Iris esperaba, en una esquina, a que Joséphine hiciese las presentaciones. Como su hermana no hacía el menor gesto, avanzó hacia Lefloc-Pignel.
– Iris Dupin. Soy la hermana de Joséphine -declaró, deslumbrante de timidez y elegancia.
Hervé Lefloc-Pignel se inclinó en un besamanos Cortès. Iris observó el traje de alpaca gris oscuro, la camisa a rayas, azul y blanca, la corbata de nudo grueso, de colores, el discreto pañuelo, el torso de atleta, la elegancia sutil, el saber estar del hombre atractivo acostumbrado a los salones. Respiró el agua de colonia Armani, un ligero olor a «Aramis» sobre el repeinado pelo negro. Y cuando levantó la mirada hacia ella, se sintió transportada por una ola de felicidad. El sonreía y esa sonrisa era como una invitación a un baile. Joséphine les observaba, asombrada. Él se inclinaba sobre ella como quien respira una flor rara, ella se abandonaba con una calculada reserva. No pronunciaron palabra, pero tanto el uno como el otro parecían imantados. Silenciosos, asombrados, sonrientes. No dejaban de mirarse, a pesar de las conversaciones que les empujaban de un lado a otro. Se inclinaban hacia los unos, hacia los otros y volvían a rozarse, temblorosos.
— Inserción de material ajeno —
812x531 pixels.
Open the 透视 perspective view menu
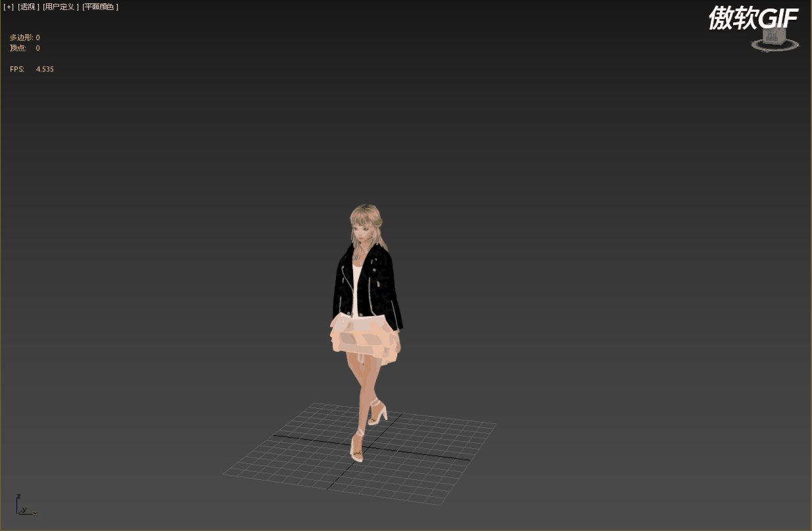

Cuando Joséphine había vuelto de hacer la compra, Iris le había preguntado si asistiría a la fiesta de Iphigénie y si ella estaba realmente obligada a ir.
– Haz lo que quieras.
– ¡No! Dímelo tú…
– Es una fiesta entre vecinos. ¡No asistirán ni Putin ni Bush! -había contestado para cortar de raíz las preguntas de su hermana.
Iris había empezado a refunfuñar.
– ¡Te da igual lo que estoy sufriendo! ¡Te da igual que Philippe me haya tratado como un trapo viejo! ¡Al final resulta que, bajo esa máscara de dama benefactora, no eres más que una egoísta!
Joséphine se había quedado mirándola fijamente, estupefacta.